Guilty as charged. Inarticulate rage only goes so far, and then there’s mortgage. Your pencil needs to be finely sharpened.

I think I might have misstepped at the beginning by putting forward a solution (a conference) so quickly, like Yo said that’s definitely the expected solution and doesn’t necessarily lead to action, which is the outcome our planet/societies need.

In some ways what I’m really looking for is expert knowledge on a variety of issues that are specific to ID, but would probably best be informed by experts in other fields (sociology, political science/law, world economics and economic theory, “futurologists,” etc.).
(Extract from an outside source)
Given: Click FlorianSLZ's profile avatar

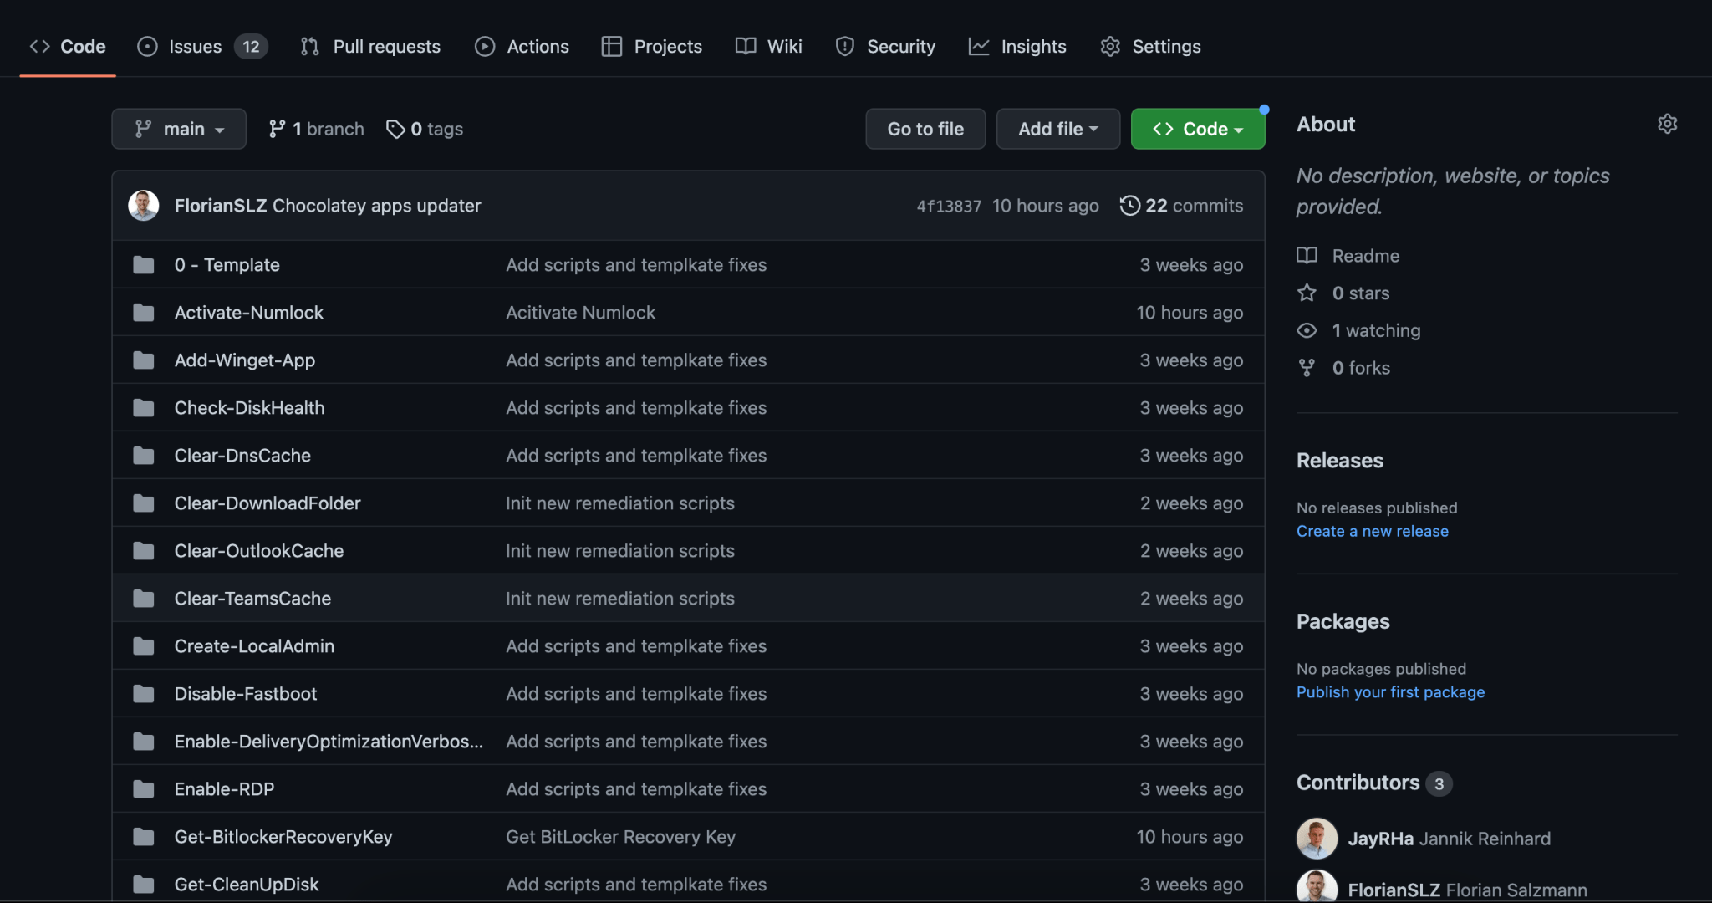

I do think industrial design has a uniquely broad perspective on product-based businesses in particular, as well as deep insights into the product design process; we might know where we can push and pull variables to make products more durable, less harmful, create new product categories, etc. more than those experts.

What I think would be a first step to any proposal is getting insights into the root cause of the issues we face as industrial designers, in particular the ones that it sounds like many of us discuss around the water cooler but don’t have the resources to take a swing at rectifying. There’s already a dialogue starting about the downsides of capitalism (both here and throughout the US), but I haven’t heard too many solutions on the product side.

And so to be honest, the cynicism is totally welcome! The Earth, American culture, human well-being, are all in flux right now and even without the years of being in the field I feel so much frustration at how slowly Corporate America moves. BUT, and maybe this is where my “greenness” is showing, it seems like there are solutions out there, they just require us to throw out entire institutions and/or build completely new ones.

Like I said, I think I shouldn’t have been so eager to toss out a conference as the solution, but to be honest it at least succeeded in starting the kind of dialogue that we’ve started here, which is a big part of what I was looking for. Industrial designers being frank about the current state of affairs, probably being cynical, but also eventually that discussion might lead to some novel ideas.

I hope the next step is figuring out how to find those non-ID experts on some of these subjects to get informed, and like iab said start proposing and testing some new solutions (of which a conference may be one).

I agree that ID is not powerful enough to do any more than talk. at one time people discussed something similar to architectural licensing, along with the liabilities, to grant us greater influence on the mass produced world but nobody thinks that’s going to work.

the Pope just talked about how capitalism and the free market are insufficient to meet societies needs, perhaps there’s the influence you seek?